Take each line of the data that contains the string "computer" and copy it.

- - - - - - -

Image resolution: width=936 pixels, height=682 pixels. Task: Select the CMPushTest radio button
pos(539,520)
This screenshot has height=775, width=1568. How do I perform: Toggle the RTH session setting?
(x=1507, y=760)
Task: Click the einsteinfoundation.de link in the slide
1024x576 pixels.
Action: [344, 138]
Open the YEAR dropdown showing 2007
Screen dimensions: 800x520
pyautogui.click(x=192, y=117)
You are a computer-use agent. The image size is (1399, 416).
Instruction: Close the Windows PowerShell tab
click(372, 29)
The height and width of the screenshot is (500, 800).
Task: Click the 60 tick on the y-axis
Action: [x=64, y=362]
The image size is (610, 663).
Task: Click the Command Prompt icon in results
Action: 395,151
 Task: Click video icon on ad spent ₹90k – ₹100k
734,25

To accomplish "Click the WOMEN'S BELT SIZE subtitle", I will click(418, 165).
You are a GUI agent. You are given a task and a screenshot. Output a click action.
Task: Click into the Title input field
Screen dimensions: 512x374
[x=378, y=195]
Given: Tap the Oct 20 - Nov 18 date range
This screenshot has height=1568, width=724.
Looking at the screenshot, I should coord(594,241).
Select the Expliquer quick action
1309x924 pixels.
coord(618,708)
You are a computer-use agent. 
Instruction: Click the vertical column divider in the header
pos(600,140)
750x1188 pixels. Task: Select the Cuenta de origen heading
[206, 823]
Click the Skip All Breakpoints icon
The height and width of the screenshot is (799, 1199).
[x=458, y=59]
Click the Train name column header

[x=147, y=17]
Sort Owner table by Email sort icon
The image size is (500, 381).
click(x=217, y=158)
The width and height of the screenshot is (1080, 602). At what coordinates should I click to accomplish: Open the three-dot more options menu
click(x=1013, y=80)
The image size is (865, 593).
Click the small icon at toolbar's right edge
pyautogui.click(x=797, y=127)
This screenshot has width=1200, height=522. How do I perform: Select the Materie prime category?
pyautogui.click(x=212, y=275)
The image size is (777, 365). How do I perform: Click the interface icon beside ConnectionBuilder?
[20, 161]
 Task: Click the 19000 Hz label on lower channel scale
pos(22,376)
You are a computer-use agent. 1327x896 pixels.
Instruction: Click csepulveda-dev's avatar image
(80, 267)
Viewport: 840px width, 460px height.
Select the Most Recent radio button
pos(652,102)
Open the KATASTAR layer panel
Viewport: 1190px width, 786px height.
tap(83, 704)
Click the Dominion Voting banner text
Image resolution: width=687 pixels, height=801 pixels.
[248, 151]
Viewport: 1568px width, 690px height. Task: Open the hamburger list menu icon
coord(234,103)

- - - - - - -

> [Answer to the problem]:
You are a computer-use agent. The image size is (1399, 416).
You are a computer-use agent. 
You are a computer-use agent. 1327x896 pixels.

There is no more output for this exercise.